My Friend's Son Killed in Iraq: By Contractors and U.S. Agency?

Last night, I was surprised and happy to find a photograph of my friend Cheryl Harris at the top of the New York Times' web site. She was hugging her young son, Ryan Maseth, an Army sergeant who was dressed in his uniform and cap. The were both smiling broadly. A few months later he was dead. The military told her this past January that he had foolishly carried an electrical appliance into a shower in Baghdad.
That was a lie.
It turned out the fault was an improperly grounded water pump. With a little help from me, she found out that at least 10 other military personnel have been electrocuted in Iraq in recent years. Now she is suing the contractor KBR, though there is evidence that the military and the Defense Contracting Management Agency are also to blame for being lax in its own inspections. The Times article carries word of early alerts about this, which were ignored.
Cheryl Harris is quoted by the Times today, asking, "My biggest question is really, why would KBR do a safety inspection, know about the electrical problems and not alert the troops?" The article, still on the paper's home page, is headlined, "GIs Electrocuted in Iraq Despite '04 Alert on Wiring."
Just after I reported on the Maseth electrocution for Editor & Publisher back in January -- no one else in the national media bothered to do so -- Cheryl, who lives in western Pennsylvania, contacted me wondering how she could find out how many others had met his fate. She was especially concerned because -- unmentioned in the Times story today -- she has another son in Iraq and yet another in the military serving elsewhere. I directed her to some sources and we have corresponded often ever since then, most recently today.
Of course, the Bush administration aptly catches plenty of blame in the Times article for outsourcing so much work in Iraq (directing billions to the KBRs of the world) and then not providing enough oversight.

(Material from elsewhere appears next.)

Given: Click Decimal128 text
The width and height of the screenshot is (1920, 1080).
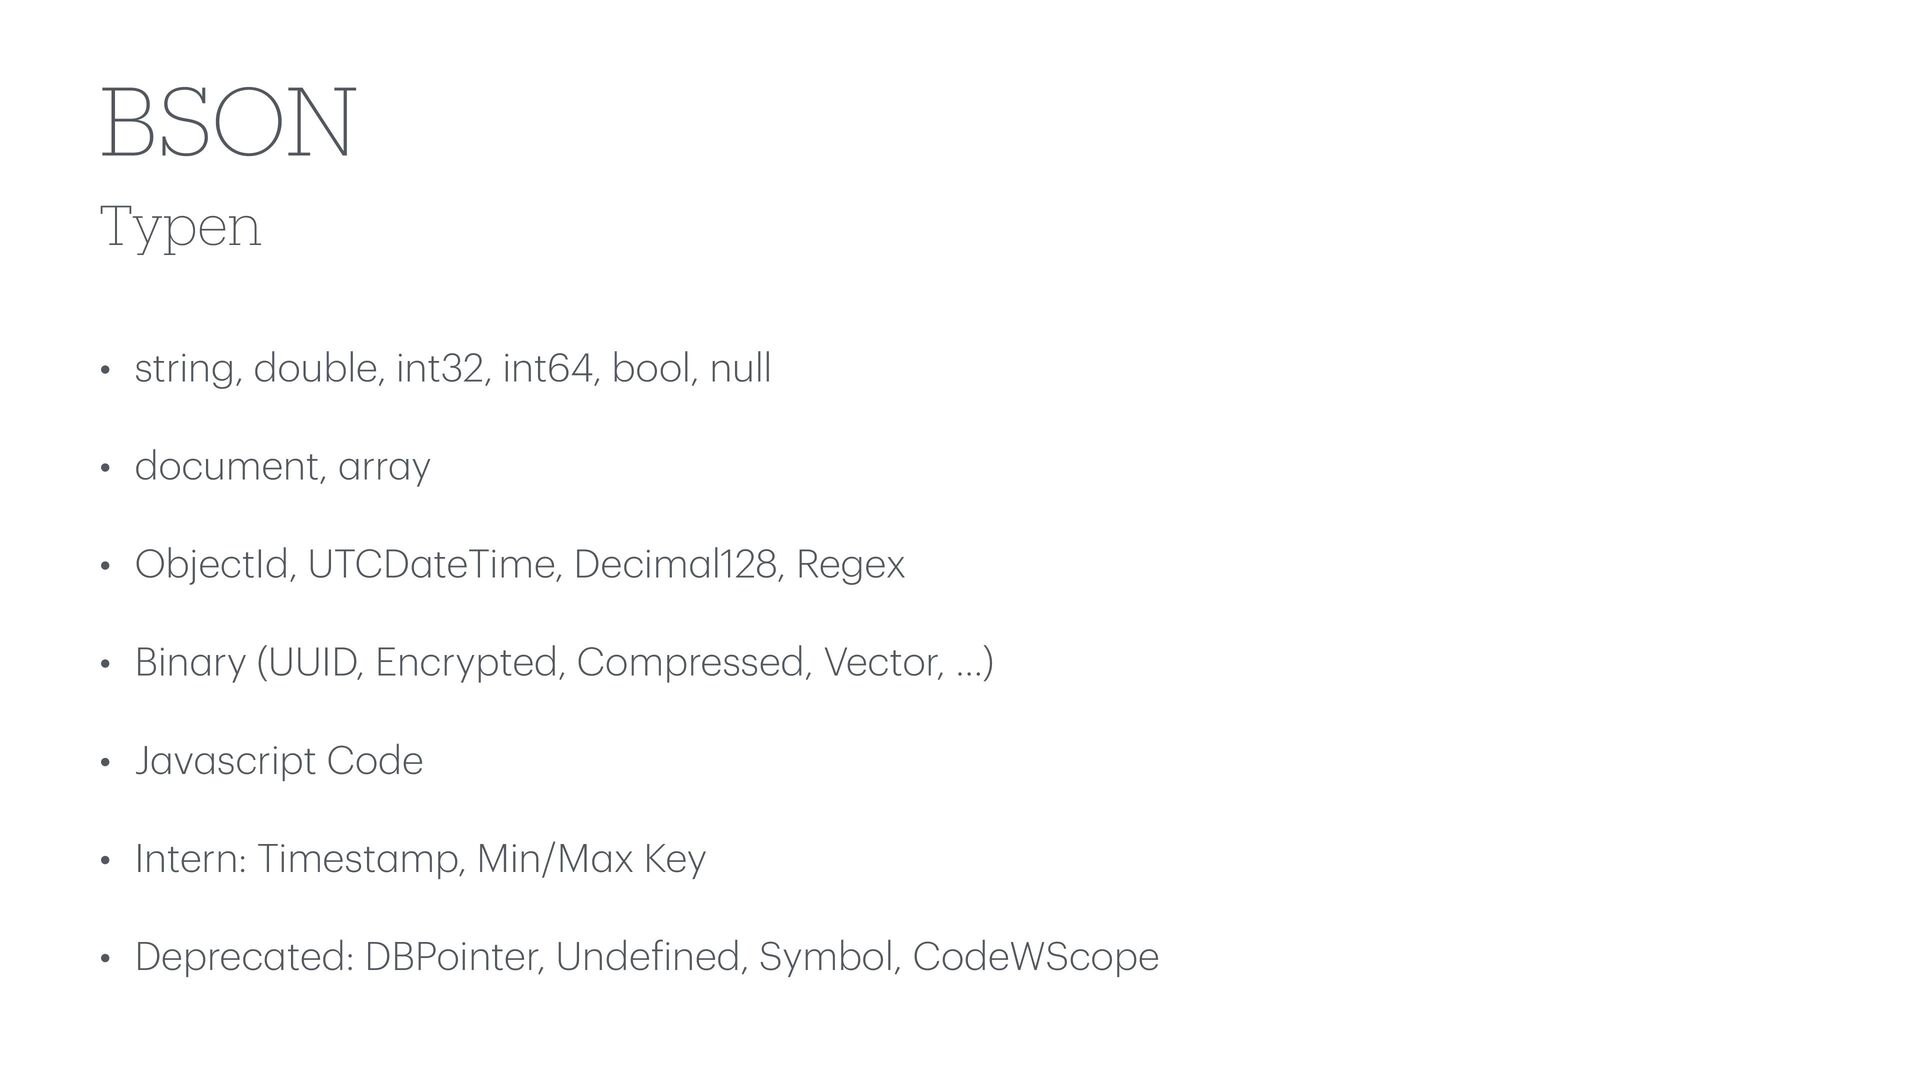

Two months ago I wrote, "Rep. Henry Waxman and Pentagon chief Robert Gates are looking into reports that the 12 deaths, and probably more, were caused by shoddy wiring and construction where our troops are housed. It is not known how many of these cases involved KBR. Cheryl Harris's lawyer has obtained military documents indicated that KBR told the Defense Contracting Management Agency there were wiring problems in the building before Maseth's death, and nothing was done about them. The question is: Who is to blame? And what about all those other cases.